Key parameter initialization ranges in NanoGPT (as of the latest 2025 version)
| Parameter / Component | Initialization method | Typical scale / range | Notes |
|---|---|---|---|
| Embedding layer (token + position) | nn.Embedding → normal distribution |
std = 0.02 | Very small to keep initial logits small |
| Linear layers in FFN (proj) | nn.Linear → default PyTorch init → then scaled |
weight: std ≈ 0.02–0.03 after scaling | Karpathy applies a scaling factor of 0.02 / sqrt(n_embd) or similar in some configs |
| Final LM head (output projection) | Same as embeddings (weight tied) | std = 0.02 | Tied with token embedding |
| LayerNorm bias | Zeros | 0 | Standard |
| LayerNorm weight | Ones | 1.0 | Standard |
| Residual scaling (post-init) | Weights multiplied by a small factor | Often weight *= 0.02 or weight *= sqrt(2/n_layers) |
Crucial trick to stabilize training at init |
| Attention QKV projection | Scaled as above | Effective std ≈ 0.02 | Same scaling as other linears |
| Attention output projection | Extra scaling: cproj.weight *= 0.02 or similar |
Even smaller (to compensate for residual path) | Very important for deep models |
Special initialization trick in NanoGPT
In model.py, after creating each nn.Linear layer, Karpathy does something like this (exact values depend on config):
if isinstance(m, nn.Linear):
torch.nn.init.normal_(m.weight, mean=0.0, std=0.02)
if m.bias is not None:
torch.nn.init.zeros_(m.bias)
# Important residual scaling for deeper networks
if "cproj" in name: # output projection of attention or FFN
m.weight.data *= 0.02 # or sometimes *= 1/sqrt(n_layer)

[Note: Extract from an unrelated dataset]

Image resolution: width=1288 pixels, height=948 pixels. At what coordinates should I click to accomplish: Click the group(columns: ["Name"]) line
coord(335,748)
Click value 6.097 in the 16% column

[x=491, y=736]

Or in the more recent versions (2024–2025), he uses a config-driven scaling:
std = 0.02 / math.sqrt(2 * n_layer) # helps with deeper models
This ensures the residual stream variance doesn’t explode or vanish as depth increases.
Summary: NanoGPT does NOT use ReLU
- Activation: GELU (not ReLU)
- Main initialization std: ~0.02
- Extra scaling on output projections: 0.02 or smaller (especially important)
- No bias in most linear layers except LayerNorm
This very small initialization + residual scaling is why NanoGPT trains stably even without learning rate warm-up in the smallest configs.
If you’re training your own NanoGPT from scratch, copy these exact init tricks — they matter a lot more than people think!